Pasada la guerra, pasada la juventud, en 1947 volvió a Colombia y se hospedó en Armenia en la casa cural de un tío. Porque venía de España su tío creía que sabía pintar. Allí vivió el Bogotazo. Estuvieron a poco de perderlo todo por el fuego de esos días. En 1951 se fue a Bogotá a estudiar a Bellas Artes, en lo que luego se fusionaría con la Universidad Nacional. Hena Rodríguez fue su maestra durante ese año. Expuso por primera vez en 1953, en el Museo Nacional. En 1956 se fue por una beca a Nueva York y en 1960 volvió a irse por el mismo motivo.
***
¿Qué contrastes había entre el ámbito artístico de Bogotá y el de Nueva York?
Ya el arte colombiano se ubicaba fuera de lo puramente parroquial, buscando conceptos más universales. Ya sonaban artistas del nivel de Obregón. También Marta Traba, que influyó en superar aquí ese arte del siglo XIX. Cuando voy la segunda vez a Estados Unidos ya llevo un interrogante sobre la modernidad y en particular la contemporaneidad.
***
El segundo viaje a Nueva York fue otro hito en su vida. Vio por primera vez un Picasso, el Guernica, en el Museo de Arte Moderno. Conoció a Willem de Kooning, “veía en él un enorme encuentro entre su pensamiento y lo que ejecutaba, era un acoplamiento perfecto”. Y a Naum Gabo, a quien en Chicago le preguntó si podía ser su alumno, “yo no doy clase, pero necesito un ayudante”, le respondió. Con él tuvo una introducción de la forma geométrica y su repercusión en lo cinético y en lo óptico. Manzur quería seguir esa huella del constructivismo de Gabo, jugaba con efectos visuales intentando el acoplamiento que buscaba. Hasta que un día, en una de sus visitas a Estados Unidos, le mostró unos dibujos que había hecho: “Yo, si tuviera tu edad, estaría dibujando”, le dijo su maestro. Era 1973.
“¿Por qué soy artista?, ¿para qué soy artista?, ¿qué es lo que quiero decir con este lenguaje? Son interrogantes que sigo pensando, como si tuviera veinte años. La historia tremenda del arte, la vida y la memoria me vuelcan hacia esas preguntas”, hoy, con casi 91 años.
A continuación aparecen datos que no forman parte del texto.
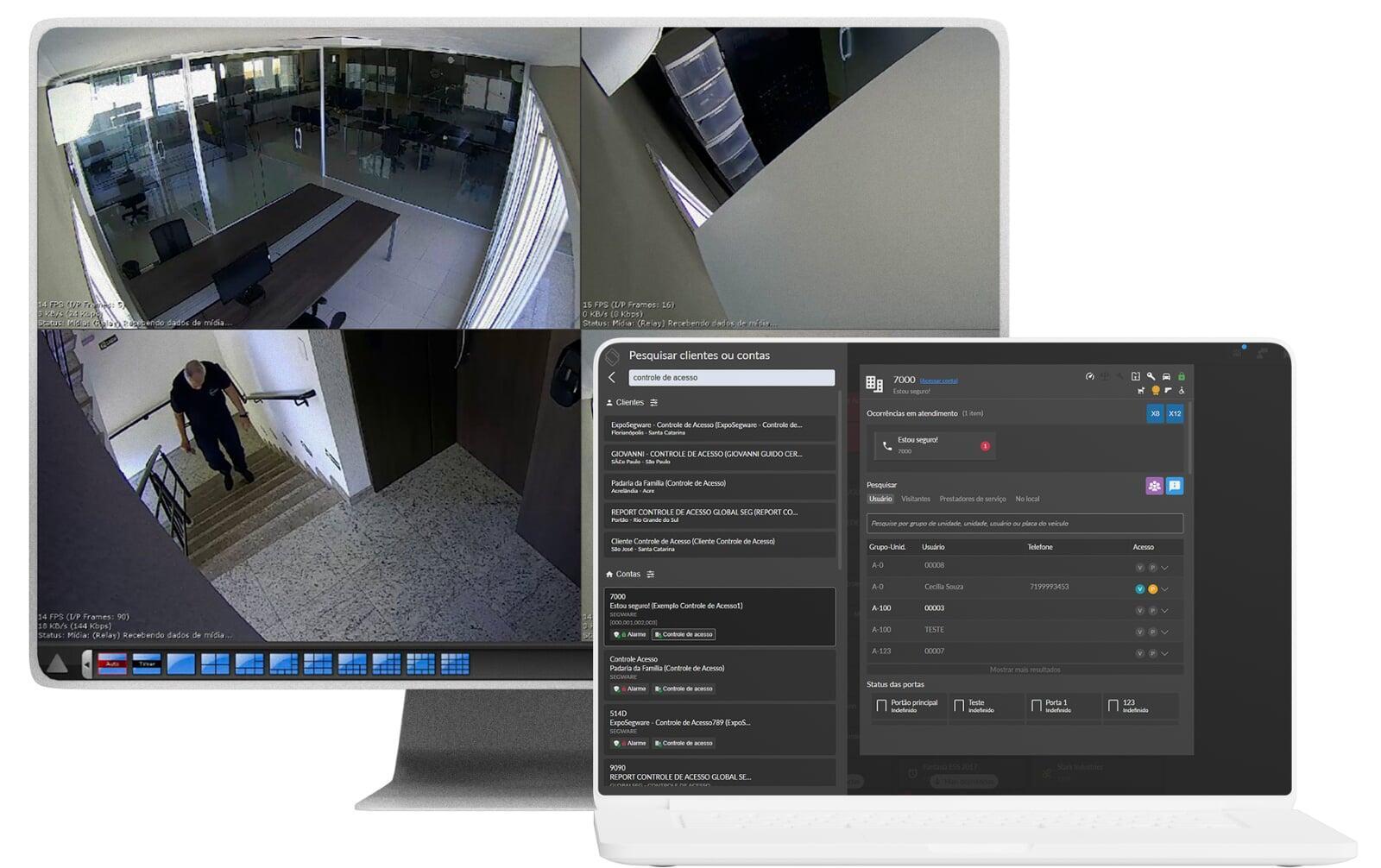
Task: Click the car icon in account header
Action: 1166,376
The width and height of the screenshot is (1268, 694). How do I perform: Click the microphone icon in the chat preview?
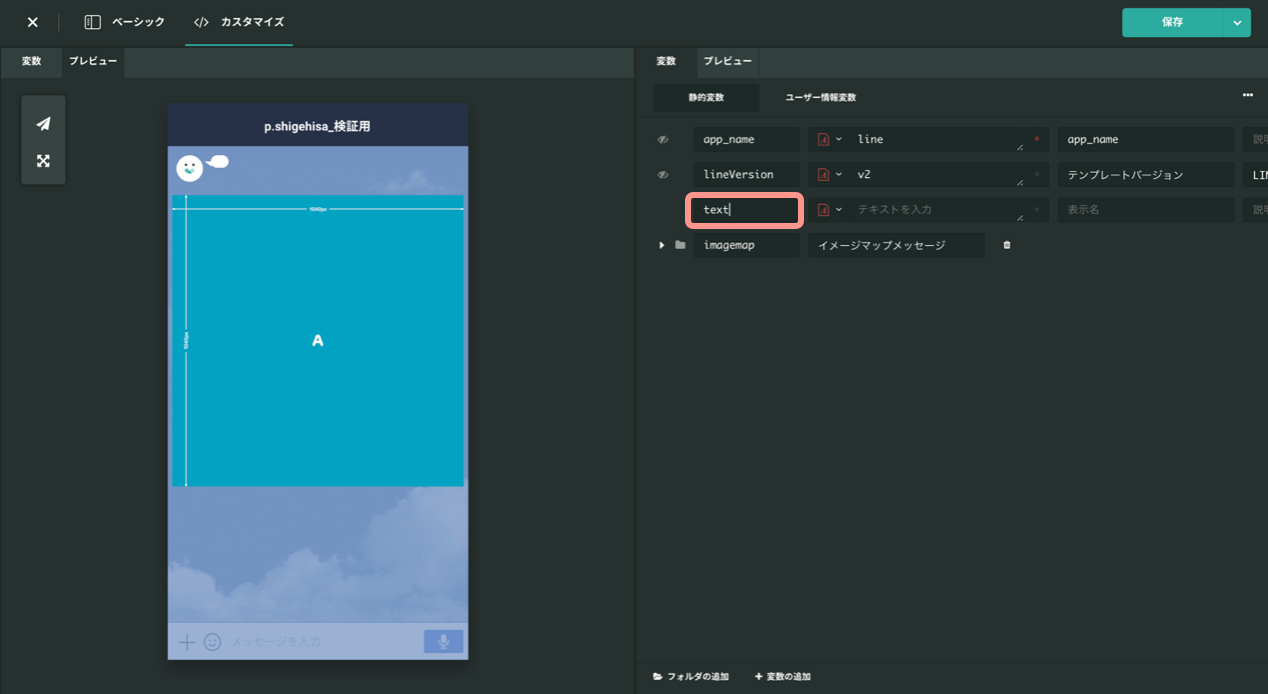click(443, 642)
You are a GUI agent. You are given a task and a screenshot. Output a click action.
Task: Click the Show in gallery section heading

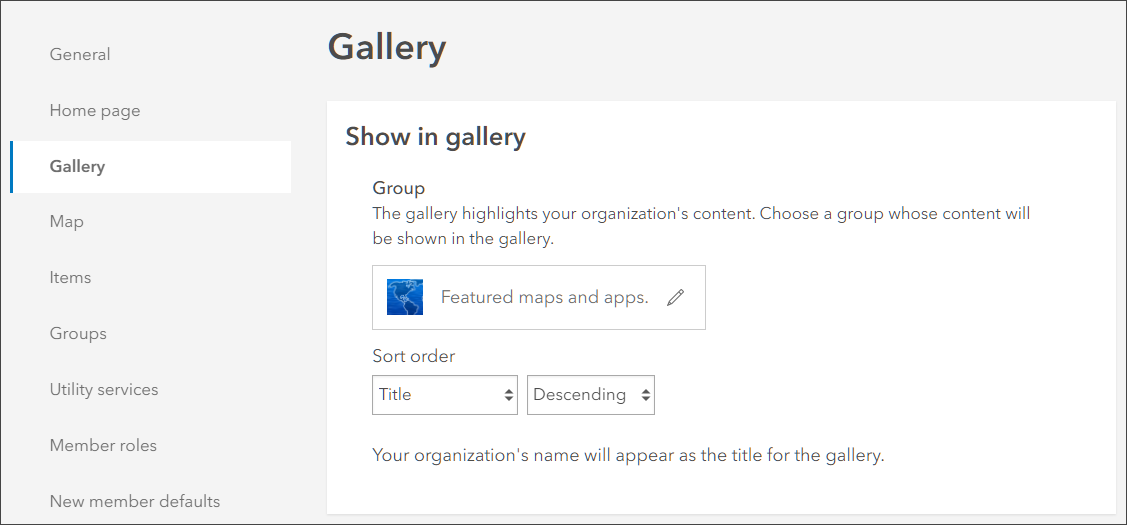[x=435, y=137]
En 1967 regresó a Colombia y montó su taller. Durante estos setenta años de carrera ha tenido alrededor de cien exposiciones. De sus obras la que más le interesa es la que no ha hecho y apunta, conversando desde su casa en Barichara, que “los grandes artistas nunca terminaron su obra porque en lo que uno piensa y ejecuta es demasiado para la vida que Dios da. Miguel Ángel murió de 89 años, pero dejó un proyecto que hubiera tomado 400 años para realizarlo. Pero esos 400 años luego se van llenando con los artistas que van surgiendo. Yo sigo trabajando sin saber a dónde voy. Tal vez otras generaciones continúen lo que yo no termine”.